Beef, mutton, and pork, and good pies of the best,
Pig, veal, goose, and capon, and turkey well drest,
Cheese, apples and nuts, and good carols to hear,
As then in the country is counted good cheer.

What cost to good husband, is any of this?
Good household provision only it is:
Of other the like, I do leave out a many,
That costeth the husband never a penny.

***

Haven't organised a thing for the holidays.  School ends next week and I'll have to arrange leave or book holiday programs by the end of next week.  While I'm faltering on the large-scale plans, we do have the gorgeous (real) Christmas tree half-decorated and have been playing carols and reading Christmas stories.  Our favourite is "Harvey Slumfenburger's Christmas Present" by John Burningham (2004).  We have a modest collection of seasonal stories that we drag down from the book shelf each year.  This one is a lovely tale, a real keeper, and the illustrations are charming; a point of conversation in themselves.   What DID Santa leave Harvey?   That rectangular box is the right shape, but too fat, for an iPad2 we decided.


It's Christmas Eve and there is one present left in Father Christmas's sack. It's for a small boy called Harvey Slumfenburger, who lives far, far away on top of the Roly Poly Mountain. But no journey is too far for Father Christmas!

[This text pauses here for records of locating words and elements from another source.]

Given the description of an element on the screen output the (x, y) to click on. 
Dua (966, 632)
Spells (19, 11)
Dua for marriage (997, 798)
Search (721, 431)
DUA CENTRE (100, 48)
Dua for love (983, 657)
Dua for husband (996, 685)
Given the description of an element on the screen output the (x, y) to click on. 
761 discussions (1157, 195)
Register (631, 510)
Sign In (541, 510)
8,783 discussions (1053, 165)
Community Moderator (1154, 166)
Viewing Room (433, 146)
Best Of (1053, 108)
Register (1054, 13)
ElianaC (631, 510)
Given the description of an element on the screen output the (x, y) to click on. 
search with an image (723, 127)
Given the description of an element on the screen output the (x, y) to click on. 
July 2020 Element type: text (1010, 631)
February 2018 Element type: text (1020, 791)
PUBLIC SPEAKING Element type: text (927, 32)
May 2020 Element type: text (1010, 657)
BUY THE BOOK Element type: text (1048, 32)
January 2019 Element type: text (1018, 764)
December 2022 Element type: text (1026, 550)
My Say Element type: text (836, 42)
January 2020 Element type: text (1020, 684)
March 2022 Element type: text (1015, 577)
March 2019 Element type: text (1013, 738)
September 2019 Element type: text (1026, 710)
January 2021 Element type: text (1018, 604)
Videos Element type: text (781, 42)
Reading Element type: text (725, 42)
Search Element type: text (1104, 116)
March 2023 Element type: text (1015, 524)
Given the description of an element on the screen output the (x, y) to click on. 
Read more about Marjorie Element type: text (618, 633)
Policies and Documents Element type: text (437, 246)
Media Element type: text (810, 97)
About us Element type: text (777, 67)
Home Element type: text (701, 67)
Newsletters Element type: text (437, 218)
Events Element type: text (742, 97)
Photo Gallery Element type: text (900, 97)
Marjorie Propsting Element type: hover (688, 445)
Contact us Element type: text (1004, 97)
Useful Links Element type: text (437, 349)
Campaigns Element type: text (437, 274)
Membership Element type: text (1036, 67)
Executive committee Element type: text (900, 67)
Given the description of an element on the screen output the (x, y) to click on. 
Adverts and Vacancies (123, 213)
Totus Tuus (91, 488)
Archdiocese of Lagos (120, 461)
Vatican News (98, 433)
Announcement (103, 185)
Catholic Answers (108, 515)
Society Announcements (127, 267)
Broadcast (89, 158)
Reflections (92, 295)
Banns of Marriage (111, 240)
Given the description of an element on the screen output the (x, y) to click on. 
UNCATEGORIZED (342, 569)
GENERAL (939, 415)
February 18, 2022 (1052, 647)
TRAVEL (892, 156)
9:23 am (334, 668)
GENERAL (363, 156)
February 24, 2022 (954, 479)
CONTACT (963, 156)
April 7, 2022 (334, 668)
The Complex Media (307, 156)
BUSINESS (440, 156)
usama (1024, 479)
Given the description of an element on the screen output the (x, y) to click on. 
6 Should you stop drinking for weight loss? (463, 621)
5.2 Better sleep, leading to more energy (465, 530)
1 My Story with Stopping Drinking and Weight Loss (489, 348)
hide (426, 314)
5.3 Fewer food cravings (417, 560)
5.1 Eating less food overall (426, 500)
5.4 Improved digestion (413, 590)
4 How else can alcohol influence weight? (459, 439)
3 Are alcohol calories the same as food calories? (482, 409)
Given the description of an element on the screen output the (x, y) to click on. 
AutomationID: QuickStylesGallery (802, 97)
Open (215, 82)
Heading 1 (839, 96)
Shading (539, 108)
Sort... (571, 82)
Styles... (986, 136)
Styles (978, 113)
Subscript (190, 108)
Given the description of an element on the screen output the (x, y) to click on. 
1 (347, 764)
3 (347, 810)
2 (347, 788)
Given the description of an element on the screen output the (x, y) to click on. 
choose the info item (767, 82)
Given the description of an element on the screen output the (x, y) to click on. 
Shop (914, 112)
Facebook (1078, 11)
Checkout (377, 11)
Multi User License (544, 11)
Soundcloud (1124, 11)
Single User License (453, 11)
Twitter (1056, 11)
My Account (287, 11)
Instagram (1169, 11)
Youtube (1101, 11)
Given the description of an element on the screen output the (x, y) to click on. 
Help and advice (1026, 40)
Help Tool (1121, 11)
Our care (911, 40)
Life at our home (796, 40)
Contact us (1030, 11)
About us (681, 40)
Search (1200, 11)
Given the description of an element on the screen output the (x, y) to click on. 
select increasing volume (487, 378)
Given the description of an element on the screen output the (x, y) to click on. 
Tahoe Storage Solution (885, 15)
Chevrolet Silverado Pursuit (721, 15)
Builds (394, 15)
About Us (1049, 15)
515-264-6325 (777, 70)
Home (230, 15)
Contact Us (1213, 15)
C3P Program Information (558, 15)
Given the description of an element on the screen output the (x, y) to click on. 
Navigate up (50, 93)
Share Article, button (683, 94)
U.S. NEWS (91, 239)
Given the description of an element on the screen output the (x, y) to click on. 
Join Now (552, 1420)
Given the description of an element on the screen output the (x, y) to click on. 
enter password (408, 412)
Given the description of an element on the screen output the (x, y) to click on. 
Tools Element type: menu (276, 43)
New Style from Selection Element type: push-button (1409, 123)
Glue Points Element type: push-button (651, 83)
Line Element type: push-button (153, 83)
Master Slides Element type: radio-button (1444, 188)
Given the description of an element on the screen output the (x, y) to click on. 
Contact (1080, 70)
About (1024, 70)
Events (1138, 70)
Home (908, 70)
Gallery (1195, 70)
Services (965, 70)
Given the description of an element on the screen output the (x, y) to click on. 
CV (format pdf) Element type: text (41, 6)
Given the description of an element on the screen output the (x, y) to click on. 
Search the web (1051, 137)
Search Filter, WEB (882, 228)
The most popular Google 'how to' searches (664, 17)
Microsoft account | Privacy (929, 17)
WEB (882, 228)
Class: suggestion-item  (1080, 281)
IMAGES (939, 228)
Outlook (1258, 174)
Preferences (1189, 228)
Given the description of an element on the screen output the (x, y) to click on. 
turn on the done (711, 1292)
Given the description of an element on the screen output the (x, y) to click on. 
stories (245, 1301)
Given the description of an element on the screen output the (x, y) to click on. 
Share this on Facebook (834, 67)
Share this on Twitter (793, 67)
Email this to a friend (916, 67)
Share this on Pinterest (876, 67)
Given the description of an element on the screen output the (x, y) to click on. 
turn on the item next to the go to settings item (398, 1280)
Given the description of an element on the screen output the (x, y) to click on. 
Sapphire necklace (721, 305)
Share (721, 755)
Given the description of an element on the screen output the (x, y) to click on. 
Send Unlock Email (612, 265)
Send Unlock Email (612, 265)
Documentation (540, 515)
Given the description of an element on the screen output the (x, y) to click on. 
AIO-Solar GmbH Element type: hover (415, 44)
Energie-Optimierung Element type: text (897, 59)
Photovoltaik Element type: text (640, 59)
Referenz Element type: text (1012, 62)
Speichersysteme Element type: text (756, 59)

Wednesday, 7 December 2011

Goggle-eyed, boggle-eyed

There was a Young Lady whose eyes,
Were unique as to colour and size;
When she opened them wide,
People all turned aside,
And started away in surprise.

~ Edward Lear
***
Poor old Little Wanna.  She wants a Christmas tree badly and right now.  She'll have to wait until the weekend when I hope we can make it to Santa's Christmas Tree Farm out yonder near Sutton or Gundaroo to pick our own live beauty.  Meantime, I bought a white, artificial tree with flashing lights for a table top.  I love a seasonal light show indoors. Turning it on in the morning and when we get home in the evenings.  But nothing beats the real Tree.   The rest of Christmas, notably the shopping and the catering, is nothing short of torture for me.   With overbearing work commitments for the SSO, it looks like it will be a quiet summer this year with no road trip.  Everyone is looking forward to staying put.  We need a rest, but I suspect some shorter trips to the beach and Sydney (for the Harry Potter exhibition or bust!) will be in order.  We have nothing planned or booked of course and the holidays are just around the corner!  Maximum disorganisation.